Union Forces Surrender at Fort Sumter
After a 33-hour bombardment by Confederate cannons, Union forces surrender Fort Sumter in South Carolina’s Charleston Harbor. The first engagement of the war ended in Rebel victory.
The surrender concluded a standoff that began with South Carolina’s secession from the Union on December 20, 1860. When President Abraham Lincoln sent word to Charleston in early April that he planned to send food to the beleaguered garrison, the Confederates took action. They opened fire on Sumter in the predawn of April 12. Over the next day, nearly 4,000 rounds were hurled toward the black silhouette of Fort Sumter.
Apollo 13 oxygen tank explodes
On April 13, 1970, disaster strikes 200,000 miles from Earth when oxygen tank No. 2 blows up on Apollo 13, the third manned lunar landing mission. Astronauts James A. Lovell, John L. Swigert, and Fred W. Haise had left Earth two days before for the Fra Mauro highlands of the moon but were forced to turn their attention to simply making it home alive.
Mission commander Lovell reported to mission control on Earth: “Houston, we’ve had a problem here,” and it was discovered that the normal supply of oxygen, electricity, light, and water had been disrupted. The landing mission was aborted, and the astronauts and controllers on Earth scrambled to come up with emergency procedures. The crippled spacecraft continued to the moon, circled it, and began a long, cold journey back to Earth.
Sidney Poitier wins Best Actor Oscar for “Lilies of the Field”
On April 13, 1964, Sidney Poitier becomes the first African American to win the Academy Award for Best Actor, for his role as a construction worker who helps build a chapel in Lilies of the Field (1963).

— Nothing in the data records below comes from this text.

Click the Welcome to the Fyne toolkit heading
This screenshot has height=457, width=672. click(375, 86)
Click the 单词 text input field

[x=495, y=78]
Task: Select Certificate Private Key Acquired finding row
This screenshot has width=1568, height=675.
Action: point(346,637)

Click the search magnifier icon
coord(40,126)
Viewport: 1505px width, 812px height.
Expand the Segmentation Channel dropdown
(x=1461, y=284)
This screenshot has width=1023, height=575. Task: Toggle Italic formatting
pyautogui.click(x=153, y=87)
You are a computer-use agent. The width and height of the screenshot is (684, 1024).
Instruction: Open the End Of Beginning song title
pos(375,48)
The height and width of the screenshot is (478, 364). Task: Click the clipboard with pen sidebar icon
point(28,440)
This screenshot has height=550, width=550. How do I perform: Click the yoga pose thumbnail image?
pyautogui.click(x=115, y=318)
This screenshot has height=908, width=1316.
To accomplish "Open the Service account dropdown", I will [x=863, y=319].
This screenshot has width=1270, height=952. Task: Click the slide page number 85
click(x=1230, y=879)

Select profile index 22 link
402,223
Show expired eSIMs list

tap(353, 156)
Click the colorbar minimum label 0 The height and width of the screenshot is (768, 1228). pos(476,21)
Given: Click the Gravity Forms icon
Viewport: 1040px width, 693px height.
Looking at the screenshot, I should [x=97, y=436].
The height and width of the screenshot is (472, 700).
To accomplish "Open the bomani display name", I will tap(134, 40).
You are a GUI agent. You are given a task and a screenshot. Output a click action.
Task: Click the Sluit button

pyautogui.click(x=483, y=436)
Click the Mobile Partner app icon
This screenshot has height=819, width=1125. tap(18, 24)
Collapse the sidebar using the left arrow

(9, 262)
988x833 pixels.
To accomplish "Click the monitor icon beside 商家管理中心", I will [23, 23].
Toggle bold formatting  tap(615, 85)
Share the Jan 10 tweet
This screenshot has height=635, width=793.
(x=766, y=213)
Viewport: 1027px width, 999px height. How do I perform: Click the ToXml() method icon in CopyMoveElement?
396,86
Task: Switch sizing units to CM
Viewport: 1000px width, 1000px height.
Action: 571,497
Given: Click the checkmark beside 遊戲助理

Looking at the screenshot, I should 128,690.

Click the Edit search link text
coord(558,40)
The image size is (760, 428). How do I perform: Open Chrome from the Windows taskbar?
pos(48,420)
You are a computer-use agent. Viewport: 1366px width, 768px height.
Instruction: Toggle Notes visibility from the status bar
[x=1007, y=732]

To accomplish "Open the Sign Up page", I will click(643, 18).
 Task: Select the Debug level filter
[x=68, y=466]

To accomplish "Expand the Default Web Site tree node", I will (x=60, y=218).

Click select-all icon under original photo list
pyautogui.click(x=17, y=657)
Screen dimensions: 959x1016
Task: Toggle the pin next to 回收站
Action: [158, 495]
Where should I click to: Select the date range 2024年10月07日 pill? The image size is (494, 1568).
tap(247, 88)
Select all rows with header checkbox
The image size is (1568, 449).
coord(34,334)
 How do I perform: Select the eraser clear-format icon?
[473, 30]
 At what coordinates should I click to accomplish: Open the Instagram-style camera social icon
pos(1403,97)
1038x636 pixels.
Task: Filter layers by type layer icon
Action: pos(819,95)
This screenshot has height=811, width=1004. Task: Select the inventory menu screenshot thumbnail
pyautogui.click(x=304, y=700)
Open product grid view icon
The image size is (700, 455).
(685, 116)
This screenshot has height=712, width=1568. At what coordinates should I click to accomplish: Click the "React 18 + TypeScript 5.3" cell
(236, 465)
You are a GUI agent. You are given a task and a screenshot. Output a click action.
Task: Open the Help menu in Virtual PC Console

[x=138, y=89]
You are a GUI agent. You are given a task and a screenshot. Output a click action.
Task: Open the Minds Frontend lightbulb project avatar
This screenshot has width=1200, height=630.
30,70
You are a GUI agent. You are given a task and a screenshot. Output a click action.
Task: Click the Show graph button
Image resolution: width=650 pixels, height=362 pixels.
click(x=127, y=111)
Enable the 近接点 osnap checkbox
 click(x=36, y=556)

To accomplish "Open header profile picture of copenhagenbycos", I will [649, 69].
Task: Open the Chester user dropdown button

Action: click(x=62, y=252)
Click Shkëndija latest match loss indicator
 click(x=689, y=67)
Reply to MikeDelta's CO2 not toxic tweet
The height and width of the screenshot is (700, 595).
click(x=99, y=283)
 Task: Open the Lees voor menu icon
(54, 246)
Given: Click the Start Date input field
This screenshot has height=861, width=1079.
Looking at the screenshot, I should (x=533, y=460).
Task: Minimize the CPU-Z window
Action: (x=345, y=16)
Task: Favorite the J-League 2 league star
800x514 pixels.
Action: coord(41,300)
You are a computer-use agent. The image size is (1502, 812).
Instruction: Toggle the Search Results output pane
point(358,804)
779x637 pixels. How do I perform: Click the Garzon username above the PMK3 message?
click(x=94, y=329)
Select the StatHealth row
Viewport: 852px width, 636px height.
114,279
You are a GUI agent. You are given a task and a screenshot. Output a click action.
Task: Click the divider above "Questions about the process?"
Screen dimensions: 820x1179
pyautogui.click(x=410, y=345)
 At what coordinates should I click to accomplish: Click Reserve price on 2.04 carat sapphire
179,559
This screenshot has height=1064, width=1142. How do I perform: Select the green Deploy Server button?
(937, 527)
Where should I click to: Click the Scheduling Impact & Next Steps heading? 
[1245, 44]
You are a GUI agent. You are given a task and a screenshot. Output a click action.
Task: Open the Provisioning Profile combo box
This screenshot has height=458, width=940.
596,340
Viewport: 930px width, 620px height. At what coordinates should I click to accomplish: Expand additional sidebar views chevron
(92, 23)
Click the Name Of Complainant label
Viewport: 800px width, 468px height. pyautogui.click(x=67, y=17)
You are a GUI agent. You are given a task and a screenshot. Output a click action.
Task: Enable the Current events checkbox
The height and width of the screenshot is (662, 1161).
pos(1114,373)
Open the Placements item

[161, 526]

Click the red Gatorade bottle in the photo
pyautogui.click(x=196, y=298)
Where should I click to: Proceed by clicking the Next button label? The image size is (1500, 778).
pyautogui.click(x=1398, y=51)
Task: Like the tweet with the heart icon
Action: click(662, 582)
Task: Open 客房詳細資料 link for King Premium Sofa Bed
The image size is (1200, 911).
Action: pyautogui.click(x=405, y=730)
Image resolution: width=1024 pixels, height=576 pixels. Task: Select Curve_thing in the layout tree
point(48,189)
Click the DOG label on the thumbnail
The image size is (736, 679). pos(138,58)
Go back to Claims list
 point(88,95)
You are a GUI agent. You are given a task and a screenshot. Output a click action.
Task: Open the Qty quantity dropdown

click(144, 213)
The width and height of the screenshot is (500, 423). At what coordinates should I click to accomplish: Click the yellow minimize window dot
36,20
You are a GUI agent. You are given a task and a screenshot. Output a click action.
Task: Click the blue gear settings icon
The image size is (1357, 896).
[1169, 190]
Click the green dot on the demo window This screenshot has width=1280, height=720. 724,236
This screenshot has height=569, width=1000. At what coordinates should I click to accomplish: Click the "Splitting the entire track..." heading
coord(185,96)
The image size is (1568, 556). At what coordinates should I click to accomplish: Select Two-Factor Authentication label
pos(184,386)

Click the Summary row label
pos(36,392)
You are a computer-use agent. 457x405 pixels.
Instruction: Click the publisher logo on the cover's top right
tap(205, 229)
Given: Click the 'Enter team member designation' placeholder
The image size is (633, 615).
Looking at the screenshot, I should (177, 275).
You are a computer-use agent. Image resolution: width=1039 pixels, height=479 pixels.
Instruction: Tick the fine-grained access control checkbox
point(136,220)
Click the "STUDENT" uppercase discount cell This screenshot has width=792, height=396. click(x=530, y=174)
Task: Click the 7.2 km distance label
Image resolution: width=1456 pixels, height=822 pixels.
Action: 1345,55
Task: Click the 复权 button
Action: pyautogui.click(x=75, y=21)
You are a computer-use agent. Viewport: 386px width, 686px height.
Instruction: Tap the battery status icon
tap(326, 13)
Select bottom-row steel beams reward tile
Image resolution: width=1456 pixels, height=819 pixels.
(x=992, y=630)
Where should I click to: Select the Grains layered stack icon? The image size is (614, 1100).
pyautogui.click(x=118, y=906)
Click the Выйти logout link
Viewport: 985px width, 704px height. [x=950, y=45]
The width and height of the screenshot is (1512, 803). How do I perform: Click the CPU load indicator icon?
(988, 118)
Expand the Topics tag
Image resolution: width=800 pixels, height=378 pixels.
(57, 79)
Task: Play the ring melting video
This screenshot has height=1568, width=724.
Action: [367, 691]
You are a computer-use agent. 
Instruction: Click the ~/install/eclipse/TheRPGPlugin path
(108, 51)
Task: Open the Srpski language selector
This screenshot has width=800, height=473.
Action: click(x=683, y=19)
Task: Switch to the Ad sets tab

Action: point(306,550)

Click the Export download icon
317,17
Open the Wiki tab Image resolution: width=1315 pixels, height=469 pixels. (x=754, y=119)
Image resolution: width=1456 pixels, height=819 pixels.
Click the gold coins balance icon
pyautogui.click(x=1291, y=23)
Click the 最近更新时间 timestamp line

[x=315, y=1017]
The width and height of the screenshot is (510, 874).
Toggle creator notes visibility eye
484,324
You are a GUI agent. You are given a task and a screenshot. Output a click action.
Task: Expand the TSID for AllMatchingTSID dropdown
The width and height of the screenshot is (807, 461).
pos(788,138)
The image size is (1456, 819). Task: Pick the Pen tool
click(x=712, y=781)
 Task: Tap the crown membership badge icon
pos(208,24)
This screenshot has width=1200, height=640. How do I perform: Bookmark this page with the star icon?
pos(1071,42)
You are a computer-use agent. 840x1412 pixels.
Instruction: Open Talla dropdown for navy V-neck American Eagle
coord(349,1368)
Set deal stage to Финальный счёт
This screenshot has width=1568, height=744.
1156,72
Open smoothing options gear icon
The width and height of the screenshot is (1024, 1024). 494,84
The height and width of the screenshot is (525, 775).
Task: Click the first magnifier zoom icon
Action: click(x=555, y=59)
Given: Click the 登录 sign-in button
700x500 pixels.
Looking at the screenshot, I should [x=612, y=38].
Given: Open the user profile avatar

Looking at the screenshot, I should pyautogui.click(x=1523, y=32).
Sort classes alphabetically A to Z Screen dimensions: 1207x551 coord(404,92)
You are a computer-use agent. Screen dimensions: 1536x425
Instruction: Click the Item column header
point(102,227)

Poitier was born in 1927, while his parents were visiting the United States from the Bahamas, where his father was a tomato farmer. As a teenager, Poitier dropped out of school and returned to America to enlist in the U.S. Army during World War II. After his military stint, he became interested in theater and applied to the American Negro Theatre in New York City. Rejected initially because of his strong island accent, Poitier trained himself in American enunciation and reapplied, this time successfully. He debuted on Broadway in 1946 in an all-Black production of Lysistrata, and by 1950 he was appearing in Hollywood films, beginning with No Way Out.